The hob looked miserable.

“Another kind of dangerous,” he finally said.

Geordie was about to say something, but Holly held up a hand to stop him. By now, she'd become used to coaxing Dick to tell what he didn't want to share.

“And what kind of dangerous is it?” she asked.

Dick sighed. “Talking to Mother Crone kind of dangerous.”

“That's her name?”

“No. You should know by now, Mistress Holly, that names hold power. Never give a fairy your real name. You'll notice that they only ever give you their
use
names.”

Holly gave him a nervous laugh. “I haven't actually met enough fairies to be able to judge that. And I think I'm just as happy to leave it that way. Fairies and me seem to spell trouble—present company excluded, of course.”

Dick nodded.

“So,
use
names,” Holly went on. “I guess they're kind of like user names on a computer.”

As Dick gave her another nod, she thought of Bojo with all the different origins of his name, depending on who he was talking to.

No, she told herself. She shouldn't think about him, because that just led to the confusing welter of the immediate attraction she'd felt for him when he came to her door; the fact that he and the others were gone, most likely into some terrible danger; and the worry that she might never see him again …

“So, why should we talk to this Mother Crone?” she asked Dick.

“She's a seer. She might be able to help us—for a price.”

“Why does there always have to be a price?”

“I don't know, Mistress Holly. There just does.”

“I wonder if it's a good/bad fairy thing,” Holly said. “When Meran helped us, she didn't want anything in return.”

“What kind of price would Mother Crone want?” Geordie asked.

“I don't know that, either,” the hob said. “I just know that the bigger the favour, the more dear the price will be.”

“Maybe this Mother Crone can tell us why there's always got to be this trade-off,” Holly said.

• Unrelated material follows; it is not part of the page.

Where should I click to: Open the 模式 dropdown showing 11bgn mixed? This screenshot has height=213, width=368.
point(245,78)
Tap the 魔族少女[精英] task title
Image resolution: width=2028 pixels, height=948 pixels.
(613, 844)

“Oh no,” Dick said. “You mustn't ask her questions the way you do me. Most of your Good Neighbours have no patience for them and consider prying to be an insult.”

Holly nodded. “I won't pry,” she assured the hob. “So tell me, where can we find her?”

“At the mall.”

“At the mall?” Geordie said.

Holly had to laugh. “Well, it stands to reason, doesn't it? If there are going to be pixies on the Internet, why not a seer at the mall?”

“Which mall?” Geordie asked. “The Williamson Street Mall?”

Holly knew why he'd picked that one. It was the oldest one in the city and it stood to reason that if some old fairy seer lived in one of their malls, it would be in the oldest one they had.

But Dick shook his head. “No. She lives in the new one up on the highway.” He turned an anxious face to Holly. “But you have to understand, Mistress Holly. Someone like Mother Crone uses a widdershins magic. No good can come of it in the long run.”

“But you think she could help.”

“If she doesn't turn us all into toads.”

Holly shivered. “She can do that?”

“Someone like Mother Crone can do that and more,” the hob said. “It's why going to her is a last resort.”

“Well, I think we've pretty much entered last resort territory, don't you?” Holly looked from Dick to Geordie. “I mean, look at where we stand. We have a Web site that's gone feral and has swallowed a big chunk of the people using it, including a whole bunch of our friends. Christy and the others could be lost forever by now, for all we know. And then the real magic worker we had on our side has gone chasing big scary men and still isn't back.”

“Meaning, Robert,” Geordie said.

Holly nodded. “The bottom line is
,
we're now down to three and not one of us really has a clue as to what's going on or what we should do next. So I'm ready to talk to some seer.”

Geordie nodded.

“What should we bring to give her?” Holly asked. “I've probably got a couple of hundred dollars in petty cash. Or maybe she'd like a book … ?”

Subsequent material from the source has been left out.